С моим «Тараканищем» происходит вот что. Клячко в упоении назначил цену 10 мил. и сдвинуться не хочет. А книжники, в книжных магазинах кому ни покажешь, говорят: дрянь-книжка! За четыре лимона — извольте, возьмем парочку! И я рад, ненавижу эту книжку. Книжная торговля никогда не была в таком упадке, как теперь. Книг выходит множество, а покупателя нет. Идут только учебники. Вчера я купил роскошное издание «Peter and Wendy» с рисунками Bedford'a44 за 1 ½ миллиона, то есть за 10 копеек! (Трамвай — 750 тысяч.) <...>
24 декабря 22 г. Первое длинное слово, которое произнесла Мурка,— Лимпопо. У Бобы есть привычка вместо хорошо говорить Лимпопо. <...>
25 декабря. <...> Я иду к Бенуа. <...> Он встретил меня тепло, широко, угостил кофеем и сам рядом ел, чавкая с удовольствием. Картинки Анненкова одобрил, Чехонина — нет45. Напевал мотивы из «Петрушки» и спрашивал, откуда это? За столом три молодые дамы — жена Бенуа-младшего, дочь Бенуа Черкесова и еще какие-то. Чувствуется большая гармония, спетость. Бенуа посадил на колени своего внука и прочитал ему «Мойдодыра». Тут же за столом ребенок рассматривал десятки других картинок — в ребенке видна привычка смотреть картинки. Бенуа любит внука до ярости. «Посмотрите на эту уродину,— говорит он с диким любовным рычанием,— ну видали вы такую мерзкую рожу». Если есть в доме ребенок, избалованный, и, так сказать, центральный, это, несомненно, Ал. Бенуа. Все в доме вертится вокруг него, а дом — полная чаша, атмосфера веселия и работы. Он сейчас занят по горло, работает для театра, но согласился сделать картинку для «Радуги». Подали огромную коробку конфет — их принес Ф. Ф. Нотгафт, издатель «Аквилона», по случаю выхода в «Аквилоне» новой книжки Бенуа «Версаль». «Ешьте, ешьте, К. И., а то я все съем»,— говорил он, поглощая огромную уйму конфет. От Бенуа я ушел (унося атмосферу праздника) <...>
30 декабря. Вчера самый неприятный день моей жизни: пришел ко мне утром в засаленной солдатской одежде, весь потный, один человек — красивый, изящный, весь горящий, и сказал, что у него есть для меня одно слово, что он хочет мне что-то сказать — первый раз за всю жизнь,— что он для этого приехал из Москвы,— и я отказался его слушать. Мне казалось, что я занят, что я тороплюсь, но все это вздор: просто не хотелось вскрывать наскоро замазанных щелей и снова волноваться большим, человеческим. Я ему так сказал; я сказал ему:
— Нужно было прийти ко мне лет десять назад. Тогда я был живой человек. А теперь я литератор, человек одеревенелый, и изо всех людей, которые сейчас проходят по улице, я последний, к кому вы должны подойти.

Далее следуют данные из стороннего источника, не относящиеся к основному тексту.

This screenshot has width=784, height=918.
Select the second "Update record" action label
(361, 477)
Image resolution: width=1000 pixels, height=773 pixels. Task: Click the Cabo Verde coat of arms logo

— Поймите,— сказал он тихим голосом,— не я теряю от этого, а вы теряете. Это вы теряете, не я.
И ушел. А у меня весь день — стыд и боль и подлинное чувство утраты. Я дал ему письмо к Оршанскому, чтобы Оршанский помог ему (ему нужно полечиться в психиатрич. больнице). Когда я предложил ему денег, он отказался.
Третьего дня я был у Оршанского. Деревянный флигель при лечебнице для душевнобольных. Жена — седая, без кухарки, замученная. Множество переполненных детскими книгами шкафов — в нескольких комнатах. Орш. только что вернулся из Берлина и привез целые ящики новинок по художеству, литературе, педагогике, медицине и пр. Я так и впился в эту груду. А жена Орш. сказала: «Я до сих пор еще не удосужилась даже перелистать эти книги». Приняли меня радушно, показали все свои богатства, и я так увлекся, что позабыл, что не обедал, и впервые (после завтрака) вкусил пищу в 10 ½ ч. ночи, вернувшись домой. Орш. указал мне комнату, где жил Врубель,— вверху, по деревянной лестнице, ход из кабинета.
У него собрание игрушек, которых я не успел осмотреть.
Сам Лев Гр. седоусый, простой, без пошлости, без роли — без позы, очень усталый и добрый.
Сегодня утром я должен написать предисловие о Синге — и все отлыниваю. А между тем пьеса уже набрана. Откладываю дневник и берусь за статью.